When policy makers and experts acknowledge that education is an important step in young people's ability to achieve their own financial security, they're right. Denying this same access to poor adults, who are primarily single mothers, does nothing to end poverty and makes for cruel and counterproductive public policy.

Why are poor women systematically blocked from getting education? It's not just by the Commission's recommendations on the municipal level. The harmful new federal welfare regulations released by the Department of Health and Human Services also hinder access to education to the point of impossibility for many poor women. Under these new rules, welfare recipients will continue to be required to perform workfare in order to receive benefits, but only a few weeks of school, and not a college education, will count as workfare.

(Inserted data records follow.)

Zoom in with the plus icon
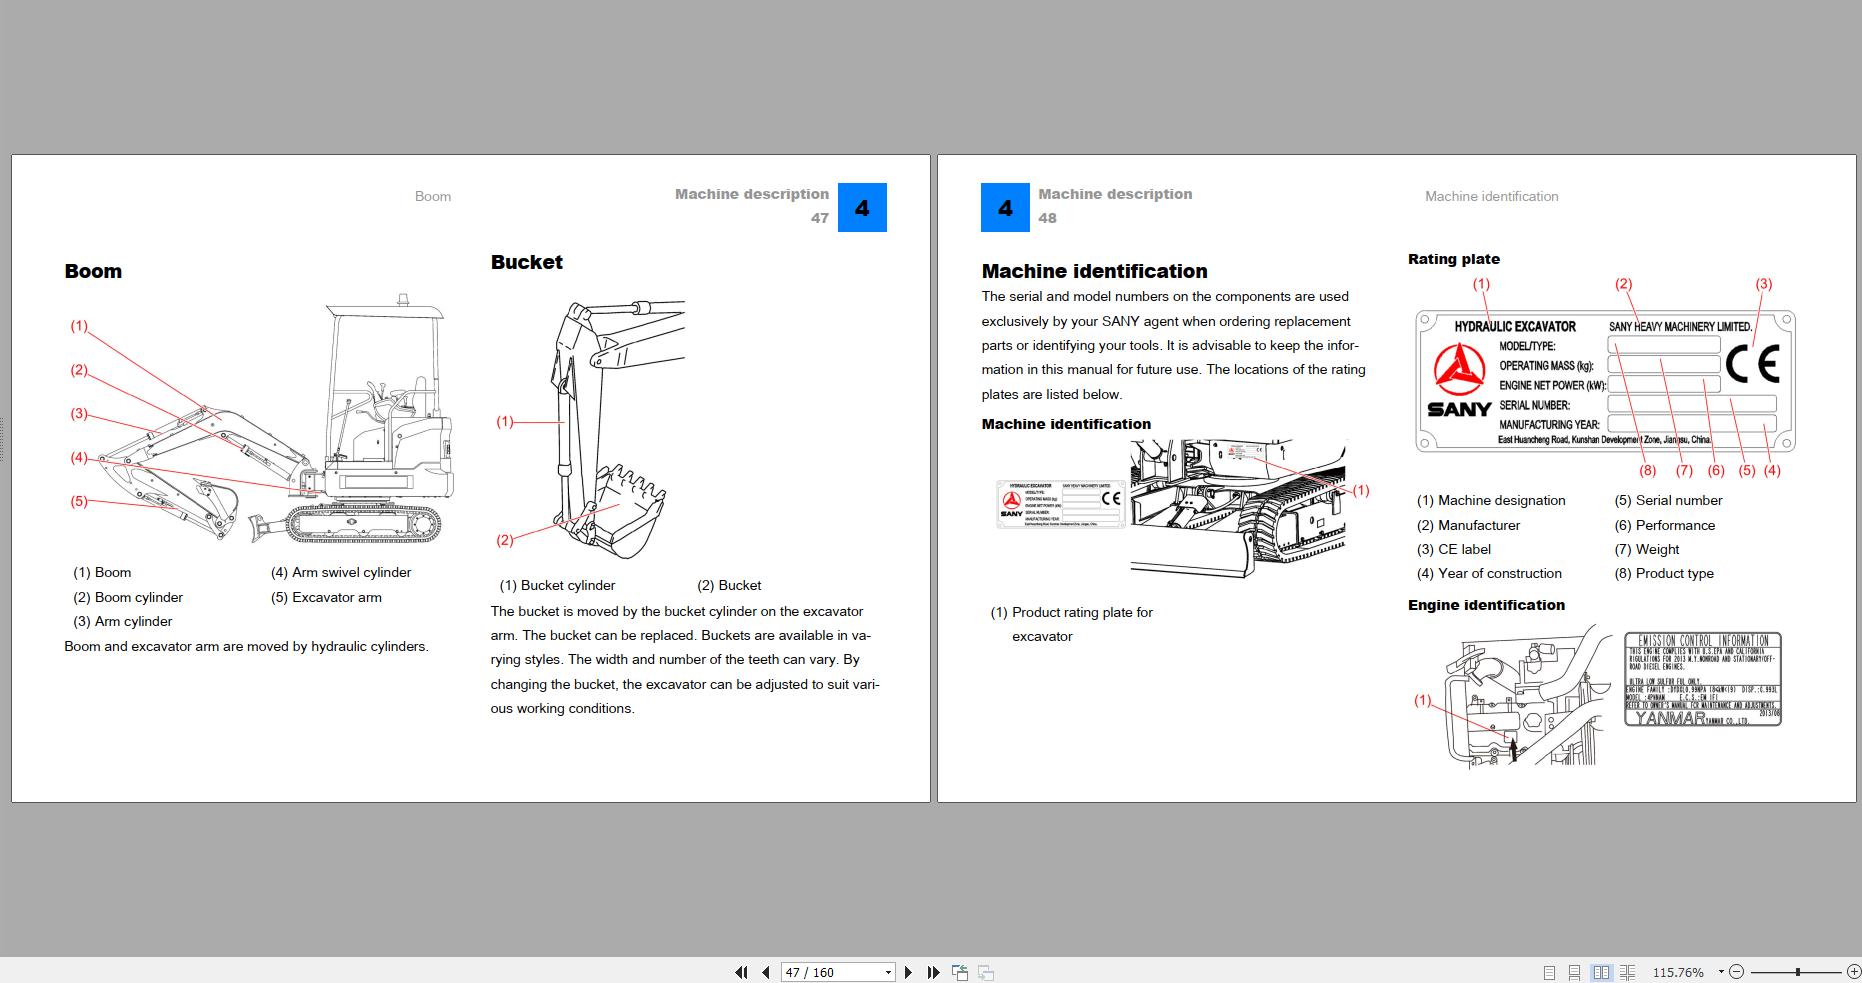The image size is (1862, 983). point(1853,972)

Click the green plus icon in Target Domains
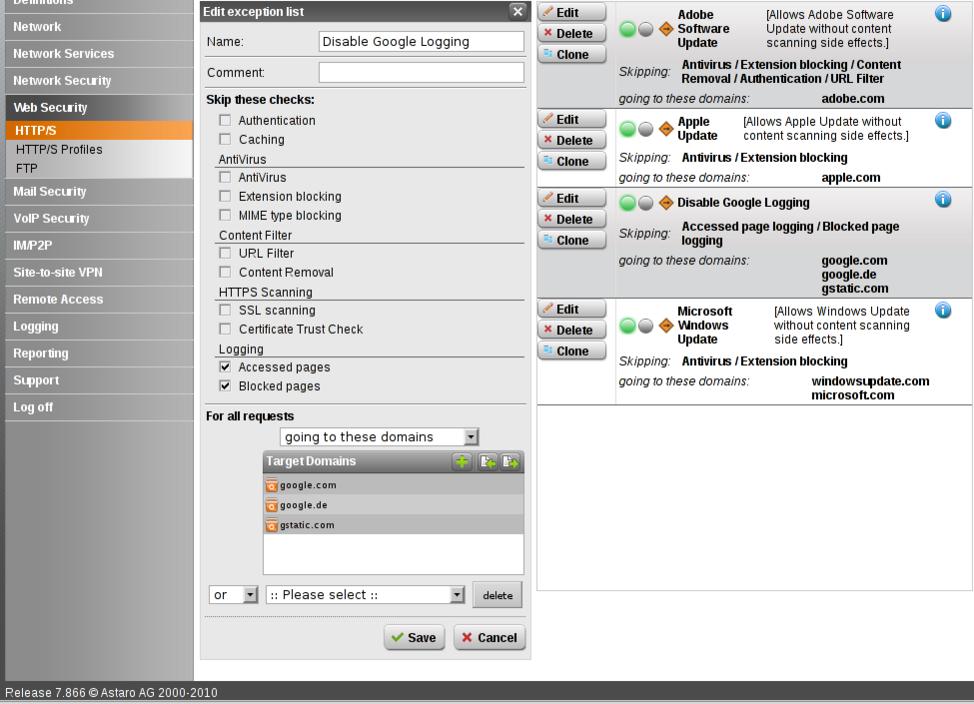tap(461, 462)
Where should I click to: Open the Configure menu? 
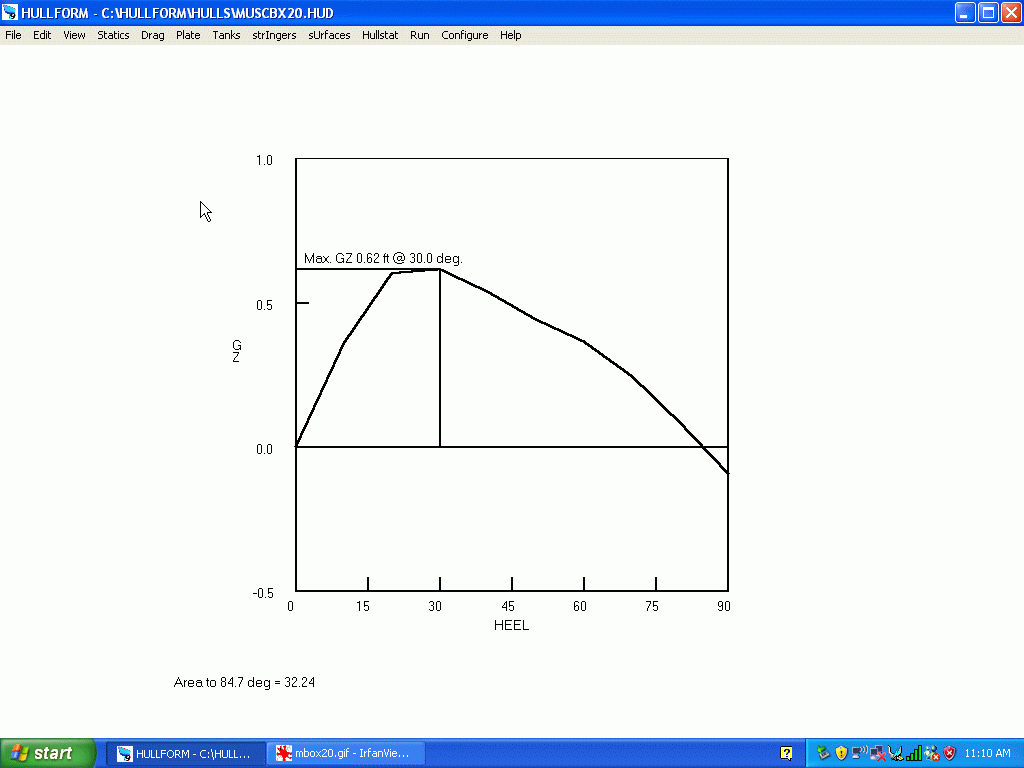tap(465, 35)
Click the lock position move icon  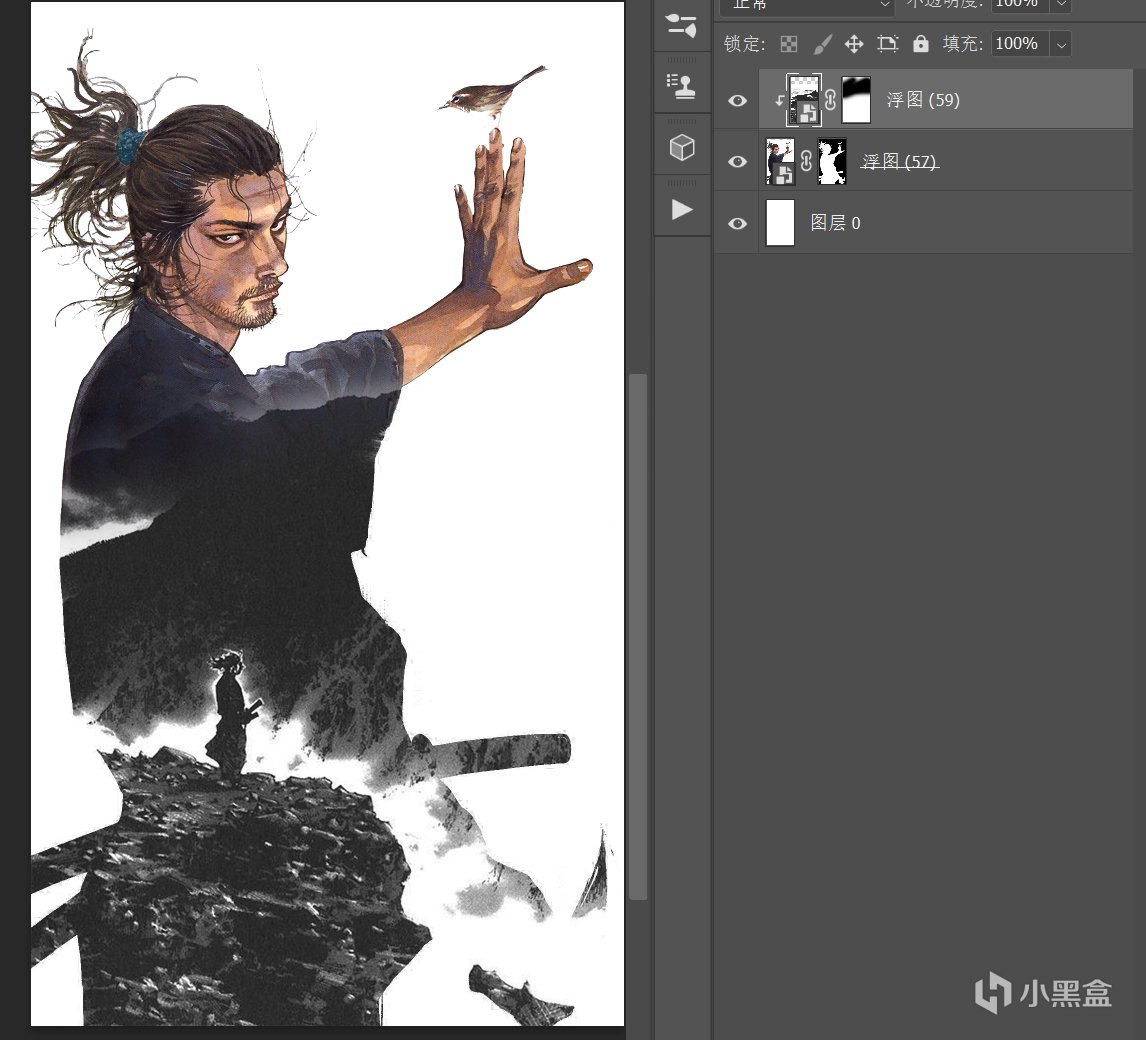854,44
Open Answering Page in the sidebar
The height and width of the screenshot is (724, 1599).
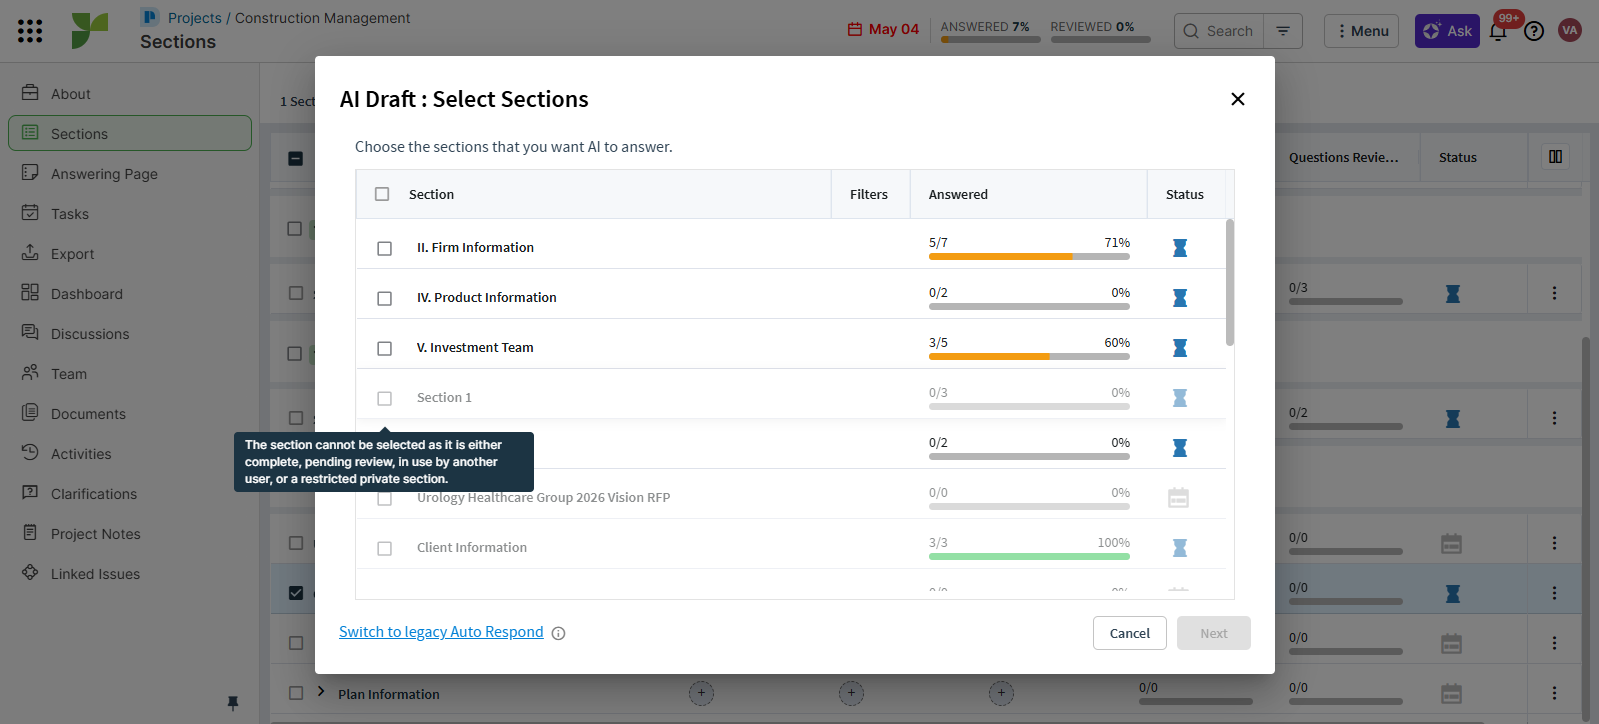104,174
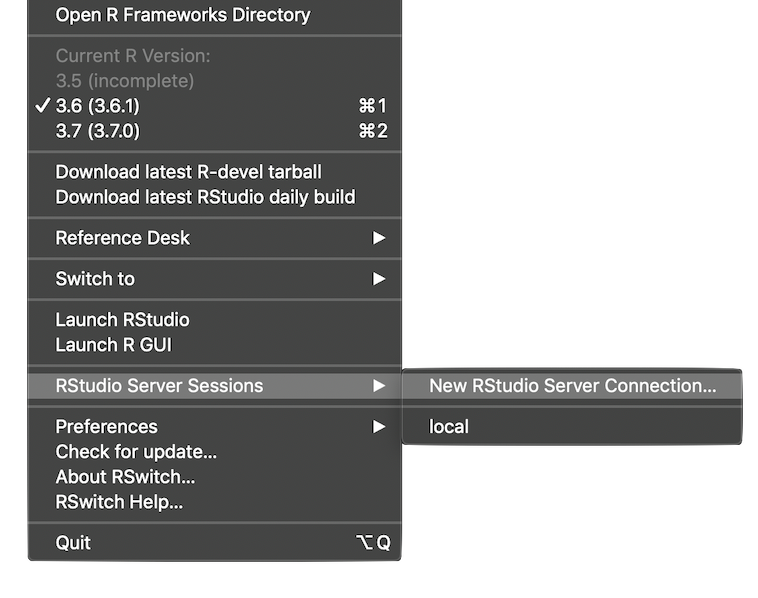
Task: Expand Reference Desk submenu arrow
Action: (x=379, y=238)
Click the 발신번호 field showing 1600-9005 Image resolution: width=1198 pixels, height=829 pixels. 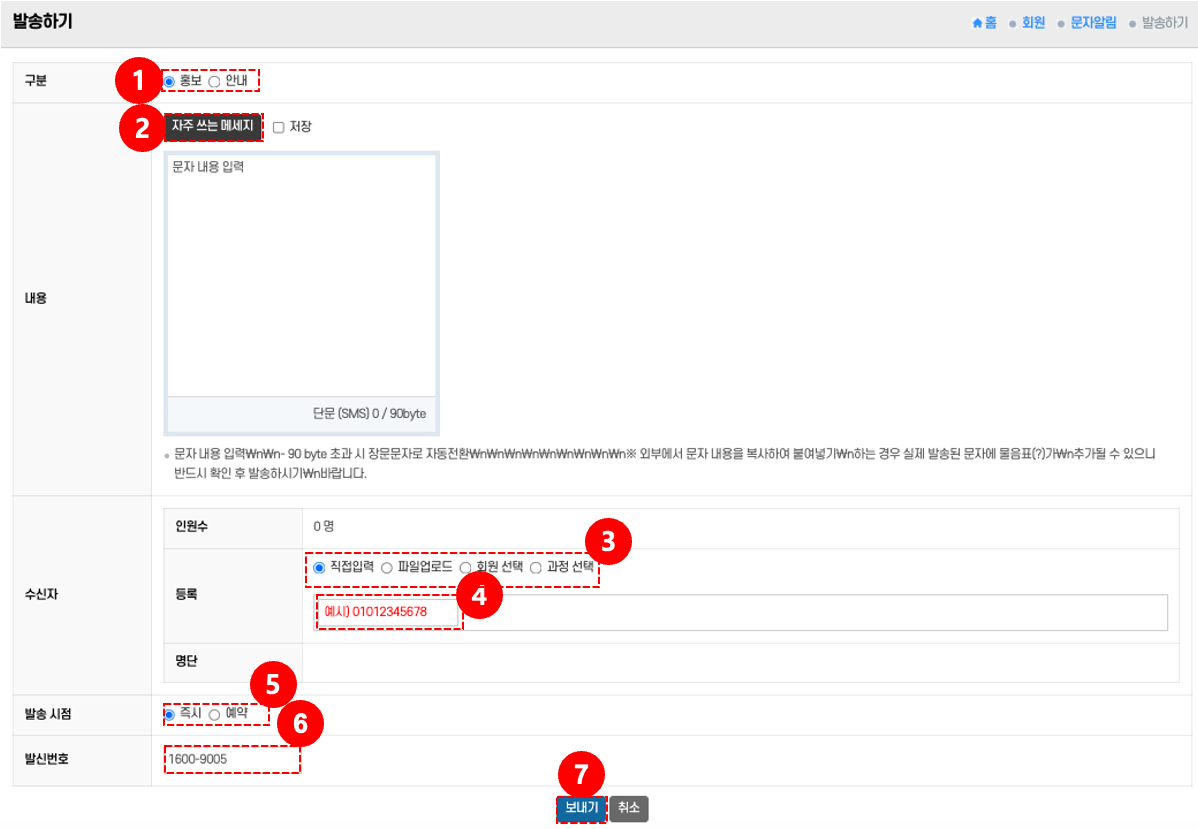pyautogui.click(x=232, y=759)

Policy pundits removed from the reality of people' lives declare that people receiving welfare and juggling workfare commitments in order to receive benefits can seek any education they want. But it is disingenuous to suggest a mother working 35 hours in a workfare assignment, raising a family at 50 percent below poverty level and not receiving child care assistance for anything but her workfare can attend classes at night. Who will take care of her children?  How will she get to school?

According to the US Department of Labor, 90 percent of the fastest growing jobs in the United States require some level of post-secondary education or training. If breaking the cycle of poverty is truly the goal, policymakers need to remember that 88 percent of women who finish their college degree move permanently out of poverty.

Maureen Lane is a fellow at the Drum Major Institute for Public Policy.